Bien que prononcée au regard des dispositions de l’ordre juridique du Royaume des Pays-Bas, cette décision a servi de base à l’argumentation de la Cour de Justice pour justifier l’incompatibilité de la législation italienne aux principes de l’Union Européenne. En effet le paiement d’une charge financière disproportionnée crée un obstacle à l’intégration des ressortissants de pays tiers installés durablement dans les Etats membres (B).

B. Le non-respect de l’objectif fixé par la directive : un obstacle à l’intégration des ressortissants de pays tiers installés durablement dans les Etats membres.

La directive 2003/109/CE prévoit en son article 4 que « les Etats membres accordent le statut de résident de longue durée aux ressortissants de pays tiers qui ont résidés de manière légale et ininterrompue sur le territoire pendant les cinq années qui ont immédiatement précédé l’introduction de la demande en cause ». Ce nouveau statut a été préconisé par le Conseil européen de Tampere en 1999 en vue de favoriser l’intégration des résidents de longue durée dans les États membres et de promouvoir la cohésion économique et sociale. Les résidents de longue durée se voient ainsi accorder un statut de résident stable, et notamment un ensemble de droits uniformes qui sont aussi proches que possible de ceux dont jouissent les citoyens de l’Union européenne (point 21 des conclusions de Tampere).

Comme l’a rappelé la Cour de Justice quelques années plus tôt dans l’arrêt Commission c/ Pays-Bas (affaire C-508/10), l’objectif principal de la directive est l’intégration des ressortissants de pays tiers installés durablement dans les Etats membres (point 21). En l’espèce, la Cour motive cet objectif en se fondant sur trois considérants de la directive. Il ressort ainsi que l’intégration des ressortissants des pays tiers installés durablement dans les Etats-membres est un élément clé pour promouvoir la cohésion économique et sociale (considérant 4) ; que la durée de résidence sur le territoire d’un Etat membre doit être le critère principal du statut de résident de longue durée (considérant 6) ; et enfin que le résident de longue durée doit jouir de l’égalité de traitement avec les citoyens de l’Etat membre (considérant 12).
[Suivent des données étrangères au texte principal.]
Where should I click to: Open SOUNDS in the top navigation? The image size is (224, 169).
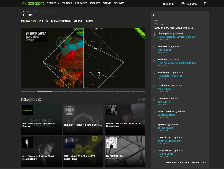click(119, 3)
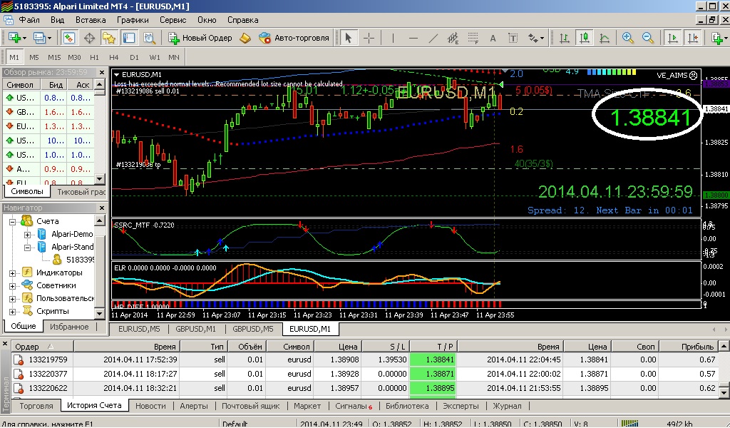Click the green T/P cell 1.38871
Screen dimensions: 730x428
(433, 374)
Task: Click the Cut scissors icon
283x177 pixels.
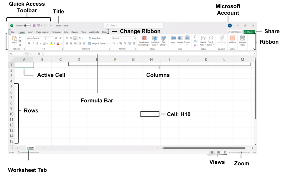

Il convient de préciser qu’au sens de la directive, le ressortissant de pays tiers est toute personne n’ayant pas la citoyenneté d’un des Etats membres de la Communauté européenne et que le permis de séjour de résident de longue durée est le titre délivré par un Etat membre à l’occasion de l’acquisition du statut de résident de longue durée.

La Cour ayant retenu l’incompatibilité de la législation italienne et le caractère disproportionné de la charge financière, l’objectif de la directive n’a donc pas été respecté créant ainsi un obstacle à l’intégration des ressortissants de pays tiers installés durablement dans les Etats membres.

Outre l’obstacle à l’intégration des ressortissants de pays tiers installés durablement dans les Etats membres, le caractère disproportionné de cette taxe peut également être un obstacle à l’obtention du statut de résident de longue durée (II).

 

II. Le coût de la délivrance ou du renouvellement du permis de séjour disproportionné : un obstacle à l’obtention du statut de résident de longue durée

Si le coût du renouvellement ou de la délivrance du permis de séjour peut être apprécié librement par chaque Etat membre, le principe de proportionnalité doit être respecté (A). La Cour ayant retenu le coût de la charge financière disproportionné, les ressortissants des pays tiers réclament un remboursement des sommes versées pour l’obtention de leur permis de séjour (B).

A. Le coût de la délivrance ou du renouvellement du permis de séjour : le pouvoir d’appréciation limité des Etats-membres

Si d’un côté chaque Etat membre est libre de fixer le coût de la délivrance d’un permis de séjour (point 22), la Cour retient que ce « pouvoir d’appréciation (…) n’est pas illimité » et doit être exercé dans le respect du principe du principe de proportionnalité afin de ne pas porter atteinte à l’effet utile de la directive (point 23). La Cour affirme en effet qu’« au regard du principe de proportionnalité, le niveau auquel sont fixés ces contributions ne doit avoir ni pour objet ni pour effet de créer un obstacle à l’obtention du statut de résident de longue durée » (point  25). Tout en reprenant les arguments qu’elle avait développé dans l’arrêt Commission c/ Pays Bas en 2010, la Cour retient que le coût pour obtenir un permis de séjour est disproportionné et contraire aux principes de l’Union Européenne et représente donc un véritable obstacle à l’obtention d’un statut de résident de longue durée.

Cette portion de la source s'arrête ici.